Figure 1 shows the maximum inhibitory properties (%) of the 12 different flavonoid glycoside structures on the two starch-digesting enzymes at a concentration of 500 µM. Quercimeritrin and Hyperoside have the same molecular weight; the difference is only that the glycoside group is transferred from the A7 position to the C3 position, resulting in a decrease in the inhibitory activity of Hyperoside in both enzymes, indicating that the glycosylation at the C3 position is not conducive to the inhibition of the two enzymes, whereas glycosylation at the A7 position is more conducive to the improvement of enzyme inhibitory activity than OH. By measuring kaempferol 3-O-β-d-glucosyl-(1-2)-b-d-galactoside and rhamnetin, Milella et al. found that the glycan group at the 3-position of the C ring is not conducive to the inhibition of α-amylase compared with theOH group [29]. The inhibitory effect of Quercimeritrin on α-amylase was significantly higher than that of Hyperoside, and it can be seen from the number of OH on the AB ring that the increase in OH number is beneficial to enhancing the inhibitory effect of compounds on α-amylase. Similarly, in the study of the structure law of irisolidone, irigenin, and iridin A on α-amylase inhibition, it was found that when the number ofOH groups in the A ring and B ring increased, the inhibitory effect of the compound on α-amylase was enhanced [30]. The inhibitory effect of Apigetrin and Oroxin A on α-amylase was significantly higher than that of Quercimeritrin and Hyperoside, and it can be seen from the structure that OH at the A6 position can significantly increase the affinity of the compound for α-amylase. By exploring the inhibitory effect of flavonoids on porcine pancreatic α-amylase, studies found that the presence ofOH groups at positions 6 and 7 of the A ring and position 4 of the B ring enhanced the inhibitory effect of α-amylase, whereas the glycan moieties on the flavonoid structure reduced their ability to inhibit α-amylase [30,31]. The inhibitory activity of Catechin gallate and Epicatechin gallate is higher among many compounds, indicating that the introduction of galloyl groups enhances the α-amylase inhibitory activity of compounds, and cis- and trans-isomers have an effect on the inhibitory properties of compounds. The same conclusion was reached in the study by Desseaux, where the presence of gallic acyl groups led to a modest reduction in the value of the inhibitory constant (Ki) [32].

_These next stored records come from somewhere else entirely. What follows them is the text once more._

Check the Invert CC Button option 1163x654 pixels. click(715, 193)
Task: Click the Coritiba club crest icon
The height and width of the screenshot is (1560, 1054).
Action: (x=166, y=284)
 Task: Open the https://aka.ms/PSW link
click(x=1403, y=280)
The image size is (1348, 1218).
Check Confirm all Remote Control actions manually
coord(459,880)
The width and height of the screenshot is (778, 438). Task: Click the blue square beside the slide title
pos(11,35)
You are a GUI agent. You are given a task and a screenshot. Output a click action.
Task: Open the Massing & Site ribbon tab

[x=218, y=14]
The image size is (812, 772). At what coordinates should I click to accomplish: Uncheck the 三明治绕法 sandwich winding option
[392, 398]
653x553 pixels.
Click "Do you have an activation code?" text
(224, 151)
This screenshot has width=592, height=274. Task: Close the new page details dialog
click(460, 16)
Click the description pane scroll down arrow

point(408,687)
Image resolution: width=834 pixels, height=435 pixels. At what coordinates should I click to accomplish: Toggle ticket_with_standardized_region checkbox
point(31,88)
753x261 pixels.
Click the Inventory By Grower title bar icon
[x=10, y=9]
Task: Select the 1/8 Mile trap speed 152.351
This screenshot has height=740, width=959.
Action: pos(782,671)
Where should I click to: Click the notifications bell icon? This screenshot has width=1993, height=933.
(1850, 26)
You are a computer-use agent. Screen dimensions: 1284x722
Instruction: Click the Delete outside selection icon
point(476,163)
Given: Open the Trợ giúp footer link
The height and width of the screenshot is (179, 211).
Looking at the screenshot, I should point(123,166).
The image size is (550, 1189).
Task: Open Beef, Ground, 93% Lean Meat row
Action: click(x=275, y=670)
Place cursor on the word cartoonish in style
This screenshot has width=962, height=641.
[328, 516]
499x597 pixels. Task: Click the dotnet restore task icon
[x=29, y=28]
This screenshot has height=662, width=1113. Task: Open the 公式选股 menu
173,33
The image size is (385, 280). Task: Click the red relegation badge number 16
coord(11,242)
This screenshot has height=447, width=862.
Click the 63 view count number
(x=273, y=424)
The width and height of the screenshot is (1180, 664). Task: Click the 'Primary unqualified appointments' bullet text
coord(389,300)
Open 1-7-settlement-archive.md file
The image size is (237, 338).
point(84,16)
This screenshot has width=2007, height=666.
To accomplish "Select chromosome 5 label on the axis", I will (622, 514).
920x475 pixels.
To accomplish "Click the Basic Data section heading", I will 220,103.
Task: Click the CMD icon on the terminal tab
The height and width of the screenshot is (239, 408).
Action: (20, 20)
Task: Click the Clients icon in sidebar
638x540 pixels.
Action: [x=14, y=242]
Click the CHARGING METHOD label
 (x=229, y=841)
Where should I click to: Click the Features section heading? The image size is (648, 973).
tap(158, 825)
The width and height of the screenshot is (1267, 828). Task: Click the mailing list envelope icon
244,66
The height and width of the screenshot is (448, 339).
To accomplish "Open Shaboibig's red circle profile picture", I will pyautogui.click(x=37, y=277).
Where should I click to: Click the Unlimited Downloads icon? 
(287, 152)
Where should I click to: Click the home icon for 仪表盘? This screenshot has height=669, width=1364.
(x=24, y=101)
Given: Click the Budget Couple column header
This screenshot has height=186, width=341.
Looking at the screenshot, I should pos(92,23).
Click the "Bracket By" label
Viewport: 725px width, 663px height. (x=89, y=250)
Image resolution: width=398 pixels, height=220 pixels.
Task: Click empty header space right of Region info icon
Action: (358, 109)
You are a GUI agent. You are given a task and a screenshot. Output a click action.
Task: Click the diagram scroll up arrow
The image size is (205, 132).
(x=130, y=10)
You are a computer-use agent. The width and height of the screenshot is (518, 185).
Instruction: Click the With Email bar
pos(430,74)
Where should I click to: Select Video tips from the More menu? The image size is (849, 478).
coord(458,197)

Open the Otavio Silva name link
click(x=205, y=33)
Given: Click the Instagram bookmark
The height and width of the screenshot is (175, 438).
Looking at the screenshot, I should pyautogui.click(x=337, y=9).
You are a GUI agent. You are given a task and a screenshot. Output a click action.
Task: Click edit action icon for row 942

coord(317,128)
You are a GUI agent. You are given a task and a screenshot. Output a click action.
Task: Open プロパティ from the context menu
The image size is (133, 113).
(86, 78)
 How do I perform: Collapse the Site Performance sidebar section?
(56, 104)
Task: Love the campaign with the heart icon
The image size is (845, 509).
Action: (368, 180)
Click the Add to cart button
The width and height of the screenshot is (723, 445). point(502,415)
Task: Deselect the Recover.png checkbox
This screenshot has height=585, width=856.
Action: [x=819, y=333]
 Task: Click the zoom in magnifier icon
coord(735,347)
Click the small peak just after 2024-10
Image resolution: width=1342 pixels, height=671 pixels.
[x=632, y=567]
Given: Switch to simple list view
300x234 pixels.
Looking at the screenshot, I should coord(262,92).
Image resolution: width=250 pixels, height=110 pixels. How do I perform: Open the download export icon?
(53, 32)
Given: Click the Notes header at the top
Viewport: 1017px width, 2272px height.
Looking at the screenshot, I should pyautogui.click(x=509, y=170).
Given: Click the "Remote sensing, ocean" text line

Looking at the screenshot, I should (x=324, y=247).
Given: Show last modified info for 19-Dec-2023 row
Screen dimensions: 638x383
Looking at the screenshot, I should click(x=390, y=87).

Hyperoside, Trifolin, Avicularin, and Quercitrin all introduced glycosidyl groups at position C3, but their inhibitory activity on α-glucosidase was lower than that of other compounds at position C3OH, suggesting that the presence ofOH groups at C3 is more favorable than the presence of glycoside groups, and glycosylation at the A7 position is conducive to the enhancement of enzyme inhibitory activity. In addition, the inhibitory activity (%) of these three compounds on α-glucosidase was Hyperoside > Quercitrin > Avicularin > Trifolin, indicating that OH at the B5′ position was beneficial to the enhancement of inhibitory activity, and galactoside in the C3 position was more favorable than the presence of rhamnose and arabinofuranoside. When Silva et al. studied the flavonoids isolated in Saccharomyces cerevisiae, they found that the presence of theOH group at the 3-position of the C ring was more conducive to α-glucosidase inhibition activity [33]. In addition, the presence of theOH group at the B5′ position seemed to increase the inhibitory effect of α-glucosidase [34]. Flores-Bocanegra et al. also found that the type of glycoside group seemed to affect inhibitory activity, as glucoside isoquercetin (glucoside) was more active than hypericin (galactoside) and quercetin (rhamnoside) [19].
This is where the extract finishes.